D’ailleurs, quand je me suis connecté sur espn.com au réveil à 7h00 (non, je n’ai pas regardé le match. J’ai un métier. Et je n’ai pas encore vu la moindre image. Tout ce que j’ai écrit plus haut est issu de ma lecture compulsive de différents sites web ce matin. Pourtant en me lisant vous aviez l’impression que j’étais au stade pour vivre l’évènement en direct, je parie…) pour découvrir la photo d’un Michael Strahan triomphant, je ne suis pas tombé de ma chaise. Mes yeux ne se sont même pas écarquillés. Mes tripes ne se sont pas révoltées, et je n’ai pas eu envie de vomir non plus. (d’accord, j’étais à moitié endormi, mais quand même)
J’ai juste pensé: « OK, ça ne pouvait pas finir autrement. »
Dieu venait de trouver une nouvelle façon de me dire que j’étais un loser.


Car voyez-vous, je suis un fan des Patriots. Je sais que ça peut sembler ridicule, mais je suis bien obligé de l'admettre. Je peux même vous dire à quand ça remonte: le Superbowl en 2002, quand New England avait mis à terre les grandissimes favoris de Saint Louis, dans une des plus grosses surprises de l’histoire (c’était avant…) Depuis, mon intérêt pour la NFL a fluctué, mais les Pats sont restés mes favoris. Il faut dire que 3 SB en 4 ans, ça aide.
Mais cette année, tout était différent. Depuis septembre, la NFL était ma bouée de survie. Chaque dimanche, entre la fantasy et les Pats, je pouvais m’investir à fond. Etre un supporter, vibrer et célébrer les victoires. Et tant pis si ça voulait dire serrer le poing en silence devant l’écran de mon portable. Une soirée dans la semaine, ma vie valait le coup d’être vécue.
Car au fond, c’est à ça que sert le sport, peu importe qu’il se joue de l’autre côté de l’océan ou sur le petit stade communal: à donner l’illusion que tout ce merdier a un sens.
Et c’est le cas, apparemment, il y a vraiment un sens: dans la vie, quoique l’on fasse, on ne gagne jamais.

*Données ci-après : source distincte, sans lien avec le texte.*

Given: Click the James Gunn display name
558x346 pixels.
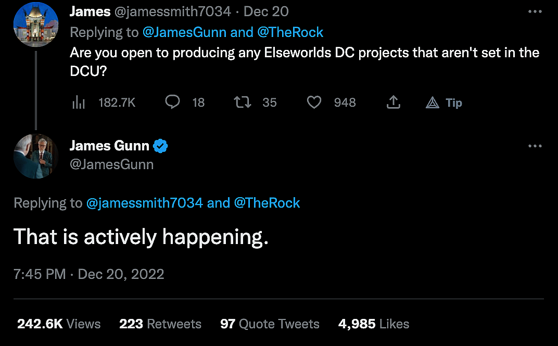Looking at the screenshot, I should coord(109,146).
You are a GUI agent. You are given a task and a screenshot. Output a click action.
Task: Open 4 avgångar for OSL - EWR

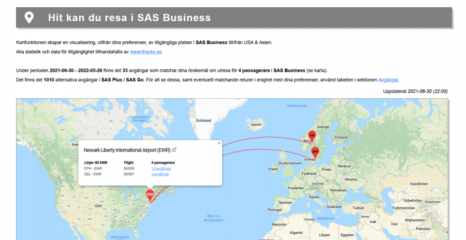159,174
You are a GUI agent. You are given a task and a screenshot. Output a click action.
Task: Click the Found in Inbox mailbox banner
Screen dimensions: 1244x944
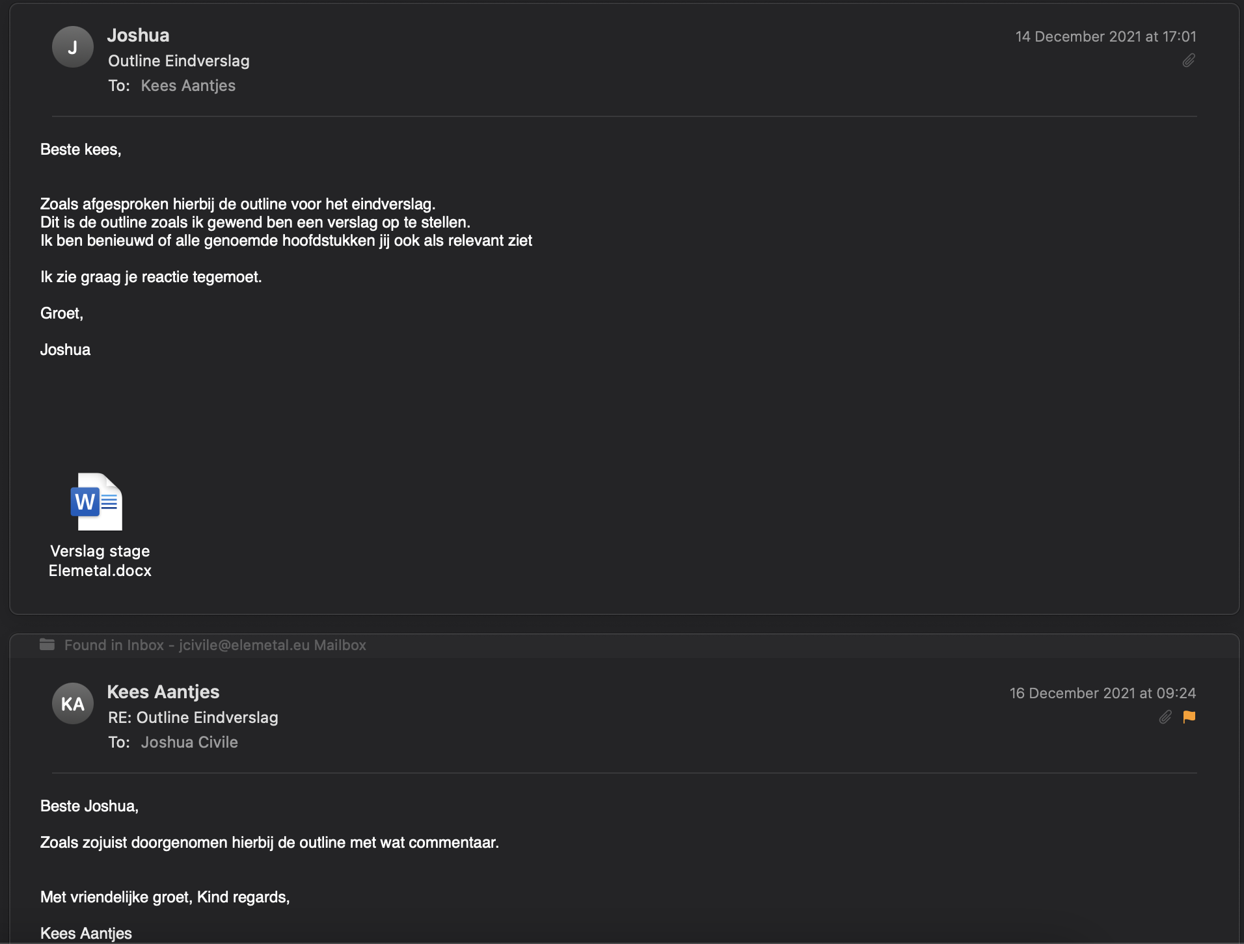point(215,645)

Il y a une semaine, je vous ai conseillé la lecture d’un article prémonitoire de Chuck Klosterman dans lequel il expliquait que la quête de perfection des Patriots serait bien plus mémorable et significative si elle s’achevait sur une cruelle défaite. Je me permets d’en retranscrire ici la conclusion:


If the Patriots win, they will just become this thing that scorched the earth for five months before capturing a trophy that was never in doubt. Future historians will describe this New England team as if it were a machine. Everyone will concede the Pats' superlative greatness, but the 19 wins will be just a collection of numbers. But if they lose -- especially if they lose late -- the New England Patriots will be the most memorable collection of individuals in the history of pro football. They will prove that nothing in this world is guaranteed, that past returns do not guarantee future results, that failure is what ultimately defines us and that Gisele will probably date a bunch of other dudes in her life, because man is eternally fallible.


Losing isn't everything. It's the only thing.


Je ne sais quoi rajouter. Si ce n’est peut-être que je savais déjà tout ça. Car je suis un échec ambulant, un gâchis sur pattes. Contrairement à Brady et aux Patriots, j’étais préparé à perdre. La lose ne peut pas me prendre par surprise. Le seul et unique accomplissement de mon existence est d’avoir réussi à rester en vie pendant 34 putains d’années.
Alors si les Pats avaient gagné, me serais-je senti un peu moins misérable?
Probablement. Tout au plus pendant 24 heures. Toujours bon a prendre, mais n’en parlons plus.

Les Patriots ont perdu.
Je suis un loser.


Il serait peut-être temps que je fasse quelque chose de ma vie.